IL-6是MM細胞重要的生長因子，其相關信號通路可調控MM細胞的增殖、程序性死亡[19]。MM患者IL-6升高與預后不良、生存時間短密切相關[20]。本研究發現，初發組、復發/難治組IL-6水平高于平臺期組和正常對照組，與既往文獻[20]報道符合。IL-6是Th17細胞分化中重要的誘導炎癥因子，即在IL-6存在下，Treg/Th17平衡向Th17傾斜。但本研究中，Th17細胞數量沒有明顯改變，且Treg/Th17平衡向Treg傾斜。
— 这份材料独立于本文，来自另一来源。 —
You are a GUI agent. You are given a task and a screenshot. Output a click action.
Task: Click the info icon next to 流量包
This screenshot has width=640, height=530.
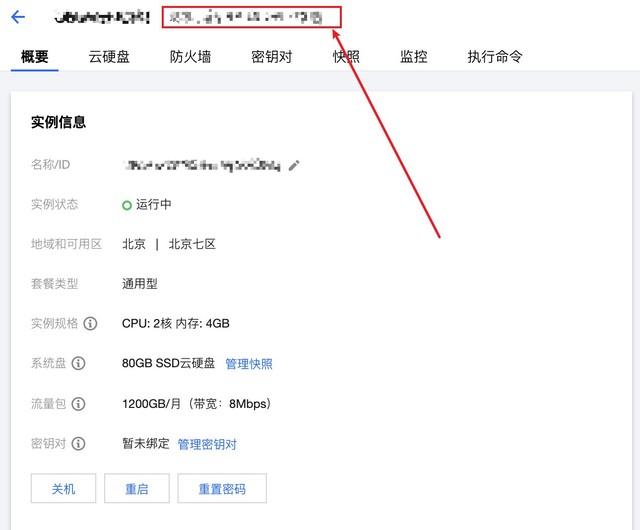(x=78, y=404)
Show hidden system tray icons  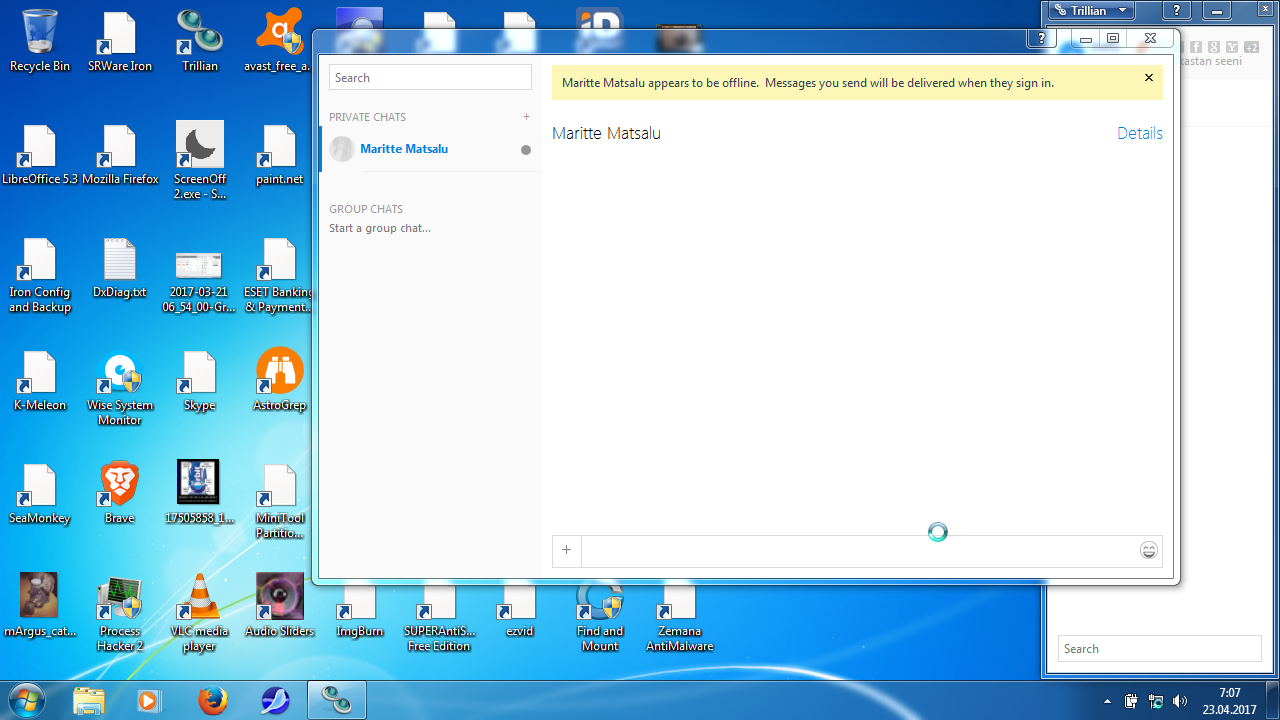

出現這種結果的原因可能為：首先，本研究檢測的是外周血血清IL-6水平，不能準確反映MM腫瘤微環境的情況，骨髓中可能存在其他影響Th17分化的因素；其次，MM患者Treg細胞升高更為明顯。

CRP是急性相蛋白，在IL-6刺激下由肝細胞合成。研究[21-22]表明，CRP水平能反映IL-6相關信號通路的活性。本課題組前期研究[21]發現，CRP升高水平與MM患者療效差相關；本研究顯示，CRP水平與Treg/Th17比值變化趨勢一致，進一步說明CRP可用于預測MM預后。

綜上所述，本研究通過對MM各期患者外周血及骨髓中Treg、Th17細胞比率，以及患者外周血血清IL-6和CRP水平的分析，證實Treg/Th17平衡在MM活動期向Treg細胞傾斜，有效治療后恢復，提示Treg/Th17比值具有MM預后判斷作用。此外，本研究中，經過治療后，部分患者Treg/Th17比值仍較高，可能與治療效果不佳相關。在MM患者中，Treg/Th17平衡是否受到其他細胞亞群或因子的影響，有待于更深入的研究來明確。